I am interested in the behaviour of the solutions of the $2\pi$-periodic differential equation $${\displaystyle {\dot {x}}=A(t)x}$$ with
$$A(\text{t})\text{=}\left(
\begin{array}{cc}
\sin (t) & \sin ^2(t) \cos (t) \\
\sin ^2(t) \cos (t) & \cos (t) \\
\end{array}
\right);$$
I plotted for example the solution $x(t)=(x_1(t),x_2(t))$ with initial condition $x(0)=(x_1(0),x_2(0))=(0,1)$, where $x_1(t)$ is in blue and $x_2(t)$ is in red.

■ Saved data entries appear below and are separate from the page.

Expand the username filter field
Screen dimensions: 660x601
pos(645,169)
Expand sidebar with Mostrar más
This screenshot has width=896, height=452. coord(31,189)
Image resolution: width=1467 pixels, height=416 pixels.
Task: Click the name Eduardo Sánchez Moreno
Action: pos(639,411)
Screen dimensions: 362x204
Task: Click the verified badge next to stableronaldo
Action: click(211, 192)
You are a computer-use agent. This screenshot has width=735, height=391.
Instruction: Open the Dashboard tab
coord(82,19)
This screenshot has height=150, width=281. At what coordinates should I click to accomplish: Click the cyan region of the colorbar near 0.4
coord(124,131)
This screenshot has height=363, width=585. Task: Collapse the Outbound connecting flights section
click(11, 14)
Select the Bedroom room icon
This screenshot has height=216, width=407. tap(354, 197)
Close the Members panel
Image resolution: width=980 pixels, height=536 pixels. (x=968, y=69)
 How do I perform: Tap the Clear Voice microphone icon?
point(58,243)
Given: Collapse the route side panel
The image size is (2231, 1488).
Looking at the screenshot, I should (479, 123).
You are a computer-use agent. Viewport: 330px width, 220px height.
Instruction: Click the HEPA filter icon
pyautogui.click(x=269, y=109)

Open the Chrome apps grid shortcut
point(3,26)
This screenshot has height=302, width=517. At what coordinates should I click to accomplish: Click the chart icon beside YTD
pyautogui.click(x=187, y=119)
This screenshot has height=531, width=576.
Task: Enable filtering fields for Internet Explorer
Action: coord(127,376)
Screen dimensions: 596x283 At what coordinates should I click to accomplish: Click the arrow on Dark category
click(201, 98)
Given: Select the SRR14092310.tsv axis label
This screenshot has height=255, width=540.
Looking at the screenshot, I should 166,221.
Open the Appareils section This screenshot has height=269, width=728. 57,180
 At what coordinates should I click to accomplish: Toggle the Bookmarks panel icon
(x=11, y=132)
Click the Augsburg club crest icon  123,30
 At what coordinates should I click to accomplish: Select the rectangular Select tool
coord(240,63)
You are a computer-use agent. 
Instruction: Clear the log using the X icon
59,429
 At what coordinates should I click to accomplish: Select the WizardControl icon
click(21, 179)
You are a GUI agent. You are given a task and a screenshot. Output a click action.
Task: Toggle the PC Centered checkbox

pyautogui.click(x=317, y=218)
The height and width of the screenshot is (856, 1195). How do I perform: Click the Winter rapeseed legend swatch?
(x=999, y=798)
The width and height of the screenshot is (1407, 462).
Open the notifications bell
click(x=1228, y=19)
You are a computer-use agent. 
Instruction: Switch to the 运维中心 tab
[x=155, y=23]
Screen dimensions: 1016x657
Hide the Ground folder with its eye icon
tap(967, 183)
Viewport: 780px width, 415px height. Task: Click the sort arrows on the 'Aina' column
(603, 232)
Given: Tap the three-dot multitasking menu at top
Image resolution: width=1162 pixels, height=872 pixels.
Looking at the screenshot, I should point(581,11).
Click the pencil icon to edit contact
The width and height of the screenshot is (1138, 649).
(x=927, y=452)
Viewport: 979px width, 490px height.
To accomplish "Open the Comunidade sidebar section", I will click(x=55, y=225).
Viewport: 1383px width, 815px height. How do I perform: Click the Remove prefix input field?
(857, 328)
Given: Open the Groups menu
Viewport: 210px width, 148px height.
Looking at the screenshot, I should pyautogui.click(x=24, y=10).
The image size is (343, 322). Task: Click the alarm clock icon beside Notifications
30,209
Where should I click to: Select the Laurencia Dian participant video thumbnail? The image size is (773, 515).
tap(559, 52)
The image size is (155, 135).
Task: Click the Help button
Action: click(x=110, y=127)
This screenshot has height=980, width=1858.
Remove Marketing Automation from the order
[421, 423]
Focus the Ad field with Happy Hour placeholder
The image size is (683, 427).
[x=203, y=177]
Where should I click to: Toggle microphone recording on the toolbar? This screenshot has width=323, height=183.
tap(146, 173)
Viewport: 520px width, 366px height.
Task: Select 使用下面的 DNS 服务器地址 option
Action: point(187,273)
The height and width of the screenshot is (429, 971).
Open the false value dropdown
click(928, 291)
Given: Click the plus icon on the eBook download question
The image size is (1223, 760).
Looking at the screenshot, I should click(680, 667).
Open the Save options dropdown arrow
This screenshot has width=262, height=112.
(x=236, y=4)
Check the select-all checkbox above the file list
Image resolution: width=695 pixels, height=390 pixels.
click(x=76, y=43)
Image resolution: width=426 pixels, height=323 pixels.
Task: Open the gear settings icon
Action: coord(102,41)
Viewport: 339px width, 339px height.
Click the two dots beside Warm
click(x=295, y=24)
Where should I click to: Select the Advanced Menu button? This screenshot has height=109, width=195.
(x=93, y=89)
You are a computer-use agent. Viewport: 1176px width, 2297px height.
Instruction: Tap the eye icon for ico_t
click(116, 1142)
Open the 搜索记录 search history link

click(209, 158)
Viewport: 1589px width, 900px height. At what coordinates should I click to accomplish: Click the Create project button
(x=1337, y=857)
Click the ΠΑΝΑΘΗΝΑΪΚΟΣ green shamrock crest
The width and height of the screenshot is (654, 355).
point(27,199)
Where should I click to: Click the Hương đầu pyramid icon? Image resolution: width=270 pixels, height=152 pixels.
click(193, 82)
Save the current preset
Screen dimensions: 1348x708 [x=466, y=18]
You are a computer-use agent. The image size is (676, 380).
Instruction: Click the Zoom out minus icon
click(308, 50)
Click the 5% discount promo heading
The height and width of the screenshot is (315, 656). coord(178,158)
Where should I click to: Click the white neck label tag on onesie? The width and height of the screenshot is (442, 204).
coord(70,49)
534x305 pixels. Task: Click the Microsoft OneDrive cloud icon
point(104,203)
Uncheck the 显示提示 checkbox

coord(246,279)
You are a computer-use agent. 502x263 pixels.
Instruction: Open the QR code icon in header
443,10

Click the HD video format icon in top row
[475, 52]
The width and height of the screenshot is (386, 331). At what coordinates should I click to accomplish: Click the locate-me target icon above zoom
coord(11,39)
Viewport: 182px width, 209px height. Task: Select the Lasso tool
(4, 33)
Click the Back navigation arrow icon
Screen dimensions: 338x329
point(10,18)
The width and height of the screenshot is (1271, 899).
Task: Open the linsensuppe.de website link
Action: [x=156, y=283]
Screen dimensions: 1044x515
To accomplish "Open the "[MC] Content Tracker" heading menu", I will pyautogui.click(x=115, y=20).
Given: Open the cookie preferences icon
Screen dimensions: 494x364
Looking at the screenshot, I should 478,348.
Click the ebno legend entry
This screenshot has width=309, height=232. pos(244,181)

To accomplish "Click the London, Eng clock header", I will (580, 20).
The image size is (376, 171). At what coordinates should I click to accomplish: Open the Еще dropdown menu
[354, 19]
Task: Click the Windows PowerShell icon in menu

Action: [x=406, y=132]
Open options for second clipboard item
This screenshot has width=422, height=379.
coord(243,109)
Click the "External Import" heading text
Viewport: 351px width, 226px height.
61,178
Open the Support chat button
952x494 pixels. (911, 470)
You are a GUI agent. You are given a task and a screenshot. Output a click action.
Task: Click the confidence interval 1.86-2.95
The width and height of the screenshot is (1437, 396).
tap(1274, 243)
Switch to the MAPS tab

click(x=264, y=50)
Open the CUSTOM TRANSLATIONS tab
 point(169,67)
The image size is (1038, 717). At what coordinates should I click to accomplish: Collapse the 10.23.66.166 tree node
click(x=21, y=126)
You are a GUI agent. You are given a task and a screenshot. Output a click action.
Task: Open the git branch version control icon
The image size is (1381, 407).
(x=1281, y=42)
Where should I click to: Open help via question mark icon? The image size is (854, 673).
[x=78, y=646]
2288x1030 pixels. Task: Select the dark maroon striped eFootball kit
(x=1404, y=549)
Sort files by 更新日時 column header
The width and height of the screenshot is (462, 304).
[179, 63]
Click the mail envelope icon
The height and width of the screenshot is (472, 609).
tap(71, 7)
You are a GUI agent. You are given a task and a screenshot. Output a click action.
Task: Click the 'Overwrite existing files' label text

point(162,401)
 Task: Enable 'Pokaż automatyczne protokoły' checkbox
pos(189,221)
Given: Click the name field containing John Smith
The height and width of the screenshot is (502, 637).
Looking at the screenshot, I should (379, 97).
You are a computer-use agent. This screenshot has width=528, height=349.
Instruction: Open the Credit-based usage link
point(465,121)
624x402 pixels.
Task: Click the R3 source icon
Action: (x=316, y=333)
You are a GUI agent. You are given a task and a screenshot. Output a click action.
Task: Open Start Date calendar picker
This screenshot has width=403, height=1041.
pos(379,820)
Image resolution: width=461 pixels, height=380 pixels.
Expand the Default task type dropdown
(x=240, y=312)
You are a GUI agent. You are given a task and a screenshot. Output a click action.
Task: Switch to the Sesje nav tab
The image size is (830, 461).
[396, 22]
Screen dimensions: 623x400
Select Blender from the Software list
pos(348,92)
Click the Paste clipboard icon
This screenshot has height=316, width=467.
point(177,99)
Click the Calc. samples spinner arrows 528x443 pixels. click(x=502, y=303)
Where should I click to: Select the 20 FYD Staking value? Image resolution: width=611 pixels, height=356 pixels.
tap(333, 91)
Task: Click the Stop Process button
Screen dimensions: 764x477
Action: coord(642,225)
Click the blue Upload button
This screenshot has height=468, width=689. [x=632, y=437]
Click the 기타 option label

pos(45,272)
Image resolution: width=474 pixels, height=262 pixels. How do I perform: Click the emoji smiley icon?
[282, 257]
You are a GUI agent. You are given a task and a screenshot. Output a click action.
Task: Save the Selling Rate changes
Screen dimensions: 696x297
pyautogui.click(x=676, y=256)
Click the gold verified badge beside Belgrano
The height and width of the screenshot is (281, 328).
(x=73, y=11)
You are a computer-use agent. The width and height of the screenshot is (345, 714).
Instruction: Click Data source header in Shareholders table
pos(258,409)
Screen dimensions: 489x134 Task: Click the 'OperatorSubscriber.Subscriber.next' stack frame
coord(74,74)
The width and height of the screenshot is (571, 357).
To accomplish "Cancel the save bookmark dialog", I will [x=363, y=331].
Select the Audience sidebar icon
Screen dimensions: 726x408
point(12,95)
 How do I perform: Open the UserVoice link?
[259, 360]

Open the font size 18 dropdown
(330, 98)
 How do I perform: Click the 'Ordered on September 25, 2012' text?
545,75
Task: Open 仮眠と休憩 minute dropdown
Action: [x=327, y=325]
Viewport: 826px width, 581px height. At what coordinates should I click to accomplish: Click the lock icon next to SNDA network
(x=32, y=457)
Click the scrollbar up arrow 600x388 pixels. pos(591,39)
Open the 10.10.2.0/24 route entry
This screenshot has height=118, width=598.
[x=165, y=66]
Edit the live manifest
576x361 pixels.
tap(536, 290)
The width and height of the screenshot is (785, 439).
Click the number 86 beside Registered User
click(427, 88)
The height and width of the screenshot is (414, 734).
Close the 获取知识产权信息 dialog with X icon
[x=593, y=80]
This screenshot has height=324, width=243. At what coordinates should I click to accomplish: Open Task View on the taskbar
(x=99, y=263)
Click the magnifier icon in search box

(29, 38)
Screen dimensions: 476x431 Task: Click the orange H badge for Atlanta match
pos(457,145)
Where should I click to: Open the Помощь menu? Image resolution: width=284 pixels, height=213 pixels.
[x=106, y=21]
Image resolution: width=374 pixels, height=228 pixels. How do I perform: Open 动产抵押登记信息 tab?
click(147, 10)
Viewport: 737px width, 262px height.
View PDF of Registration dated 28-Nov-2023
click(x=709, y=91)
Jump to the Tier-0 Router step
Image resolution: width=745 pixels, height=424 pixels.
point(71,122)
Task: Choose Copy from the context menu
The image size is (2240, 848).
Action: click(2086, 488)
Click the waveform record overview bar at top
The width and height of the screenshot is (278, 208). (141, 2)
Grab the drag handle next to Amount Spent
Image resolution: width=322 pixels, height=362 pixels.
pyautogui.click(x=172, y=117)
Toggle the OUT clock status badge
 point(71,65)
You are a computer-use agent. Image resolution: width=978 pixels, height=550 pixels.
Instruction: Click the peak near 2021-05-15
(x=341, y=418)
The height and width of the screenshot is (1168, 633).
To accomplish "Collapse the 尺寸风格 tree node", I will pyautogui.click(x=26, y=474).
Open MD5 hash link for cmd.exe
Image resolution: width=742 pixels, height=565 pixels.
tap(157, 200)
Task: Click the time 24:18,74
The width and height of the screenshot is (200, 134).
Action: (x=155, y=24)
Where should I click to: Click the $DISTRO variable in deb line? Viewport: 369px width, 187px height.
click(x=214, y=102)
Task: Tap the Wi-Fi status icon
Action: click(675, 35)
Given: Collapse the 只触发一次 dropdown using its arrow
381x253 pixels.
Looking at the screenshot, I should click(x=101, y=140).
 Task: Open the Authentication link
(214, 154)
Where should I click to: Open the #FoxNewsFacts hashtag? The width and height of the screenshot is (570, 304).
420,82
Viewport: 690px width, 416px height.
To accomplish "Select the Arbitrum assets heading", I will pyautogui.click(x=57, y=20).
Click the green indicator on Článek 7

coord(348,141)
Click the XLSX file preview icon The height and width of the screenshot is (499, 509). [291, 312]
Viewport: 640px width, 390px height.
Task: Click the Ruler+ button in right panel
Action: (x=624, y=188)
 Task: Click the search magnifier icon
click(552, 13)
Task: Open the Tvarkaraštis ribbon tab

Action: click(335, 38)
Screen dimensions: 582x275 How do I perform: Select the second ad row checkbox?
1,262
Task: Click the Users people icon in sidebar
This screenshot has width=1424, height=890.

It seems we have boundedness of all solutions on $(-\infty,\infty)$ and these solutions do not seem to be $2\pi$ -periodic. According to the table in Encyclopedia of Mathematics , boundedness of solutions are linked to characteristic exponents being purely imaginary with simple elementary divisors of the indicator matrix. Is there a method to compute the exponents?
So my questions are
1) How to prove boundedness of all solutions on $(-\infty,\infty)$
2) How to prove that these solutions are not periodic.
Best Answer
Consider the fundamental matrix $X(t)$, the solution of $X'(t) = A(t) X(t)$ with $X(0) = \pmatrix{1 & 0\cr 0 & 1\cr}$. Then $X(2\pi) = B$ where $$\det(B) = \exp\left(\int_0^{2\pi} \text{tr}(A(t))\; dt\right) = \exp(0) = 1$$
Numerically (using Maple's numerical DE solver) $$ B = \pmatrix{0.736606947094663 & 0.310166738881922\cr -3.21321753950662 &0.00457171990219575\cr}$$ The characteristic polynomial of $B$ is $$\lambda^2 - \text{tr}(B) \lambda + \det(B)$$ where, as above, $\det(B) = 1$ while numerically $\text{tr}(B) \approx 0.741178666996859$. Since $\text{tr}(B)^2 - 4 \det(B) < 0$ the eigenvalues are complex conjugates with absolute value $1$, say $\exp(\pm c i)$. The fact that their absolute value is $1$ shows that the solutions are bounded.
The solutions are non-periodic if and only if $c$ is not a rational multiple of $\pi$. This is not possible to determine with certainty numerically, but if $c/\pi \approx 0.3791557842561098$ is rational it does not have a small denominator: the continued fraction starts $[0; 2, 1, 1, 1, 3, 7, 2, 2, 1, 1, 10, 3]$.